Mechanistic Anomaly Detection for "Quirky" Language Models

TL;DR

Mechanistic Anomaly Detection (MAD) investigates using internal model signals to flag anomalous behavioral episodes in language models without prescribing the underlying causes. The authors train detectors on trusted internals from quirky finetunes of Llama 3.1 and Mistral 7B, and evaluate a broad suite of offline and online anomaly scores derived from activations, attribution patching, and probing signals. Results show detectors can be highly discriminative on some arithmetic tasks but fail to generalize across models and non-arithmetic tasks, highlighting model- and task-specific limitations and the need for improved evaluation for high-stakes deployment. Overall, MAD offers a promising, but not yet universal, approach to scalable oversight of capable LLMs, with substantial work remaining to achieve robust performance across realistic settings.

Abstract

As LLMs grow in capability, the task of supervising LLMs becomes more challenging. Supervision failures can occur if LLMs are sensitive to factors that supervisors are unaware of. We investigate Mechanistic Anomaly Detection (MAD) as a technique to augment supervision of capable models; we use internal model features to identify anomalous training signals so they can be investigated or discarded. We train detectors to flag points from the test environment that differ substantially from the training environment, and experiment with a large variety of detector features and scoring rules to detect anomalies in a set of ``quirky'' language models. We find that detectors can achieve high discrimination on some tasks, but no detector is effective across all models and tasks.
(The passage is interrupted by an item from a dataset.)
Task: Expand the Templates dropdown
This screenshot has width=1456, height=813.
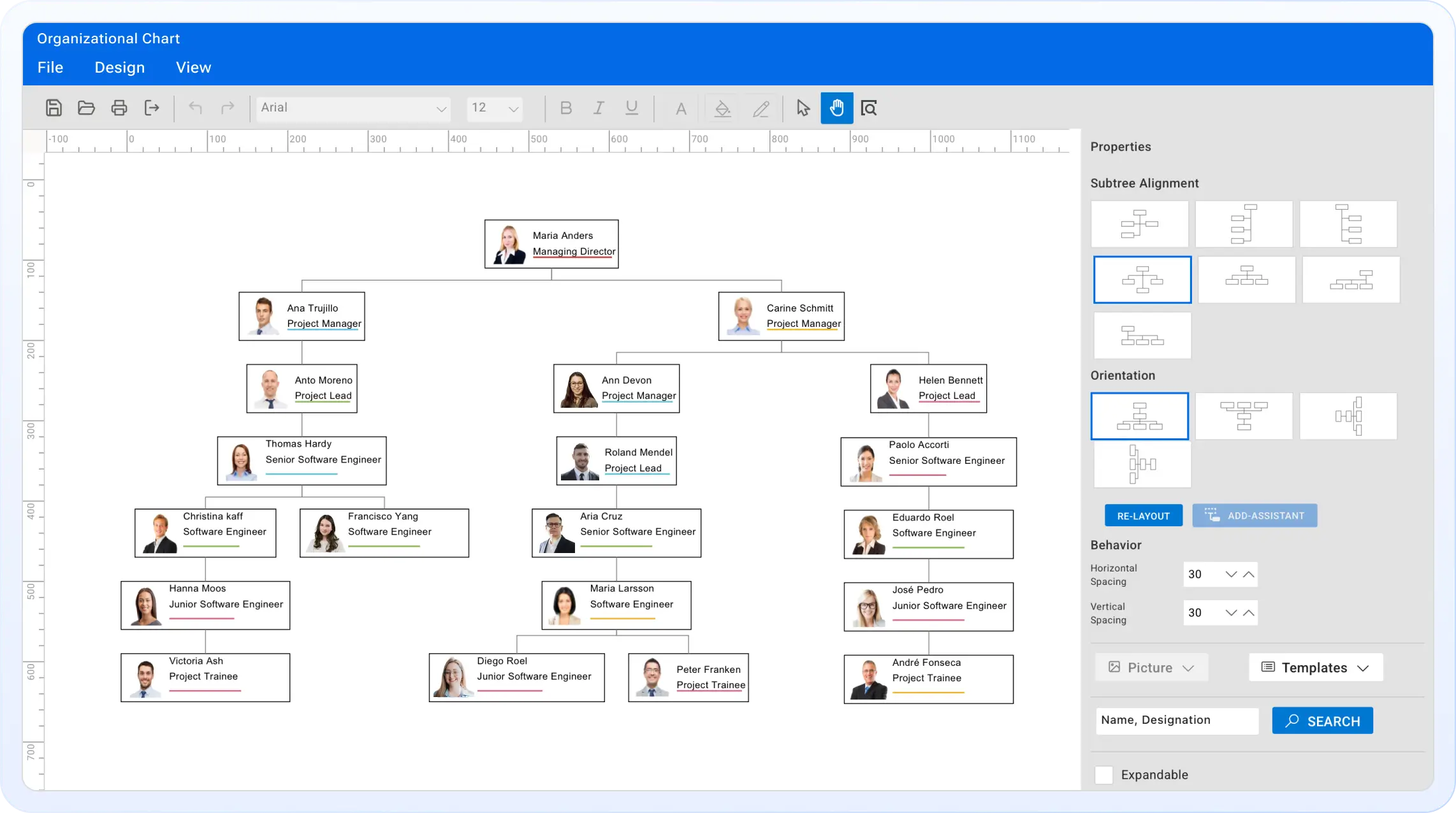Action: click(x=1315, y=667)
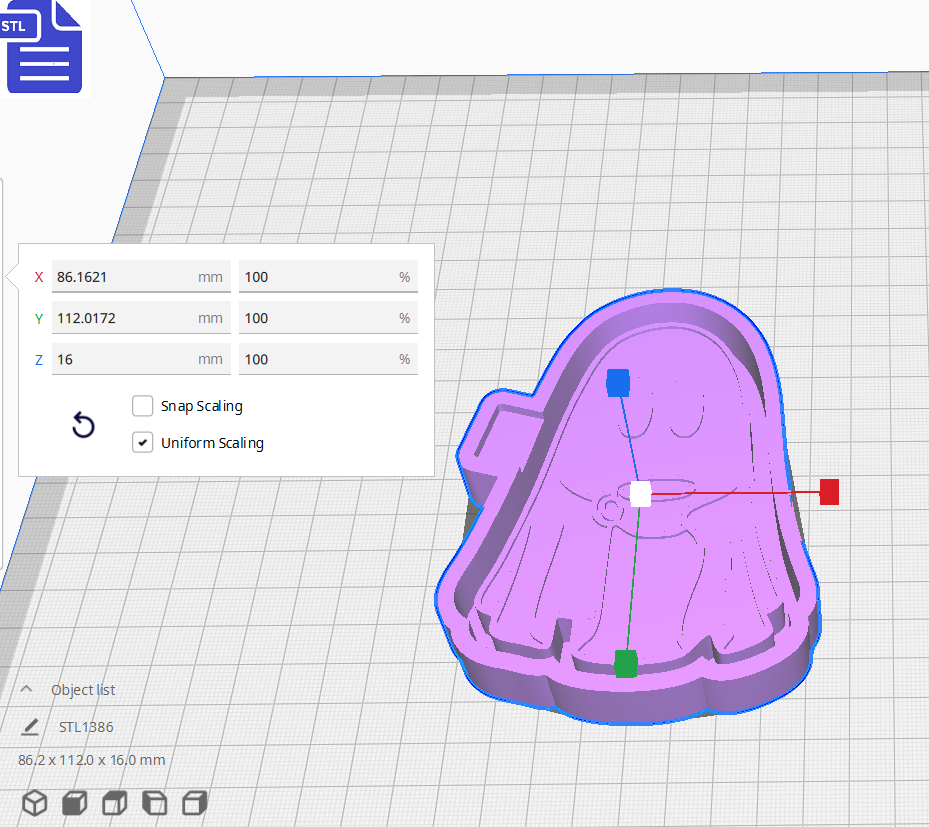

MAD techniques may be effective in low-stakes applications, but advances in both detection and evaluation are likely needed if they are to be used in high stakes settings.

Paper Structure

This paper contains 29 sections, 1 equation, 7 figures, 23 tables.

Figures (7)

  • Figure 1: Class balance of labels in low difficulty (trusted) and high difficulty (test) partitions. While many datasets exhibit small to medium shifts in label balance, two datasets stand out as exhibiting very large shifts: SciQ and Population.
  • Figure 2: Comparison of Mean AUC-ROC Scores across different datasets, evaluating the impact of introducing additional names into the experimental setup. All scores were computed using activation features, Mahalanobis distance score and Mistral 7B v0.1. In all cases except for Modular Addition the addition of more names makes anomaly detection worse or at least no better, and in many cases much worse.
  • Figure 3: Correlation between different anomaly detection methods across datasets and layers. (a) Correlation between activations/Mahalanobis and activations/LOF detectors. (b) Correlation between activations/Mahalanobis and attribution/LOF detectors. Each point represents a detector trained on a particular dataset at a particular layer. (c) Correlation between activations/Mahalanobis and SAE/$L_0$ detectors. Note that we had SAE features for fewer layers, which is why this plot contains fewer points.
  • Figure 4: Quirkiness (a measure of how much switching the prompt label impacts model behaviour) vs anomaly detection AUC for the activation/Mahalanobis detector.
  • Figure 5: Linear separation of activations for Alice and Bob examples vs AUC for the activation/Mahalanobis detector. Each point represents a single anomaly detector trained on a single layer of the respective model on the respective dataset.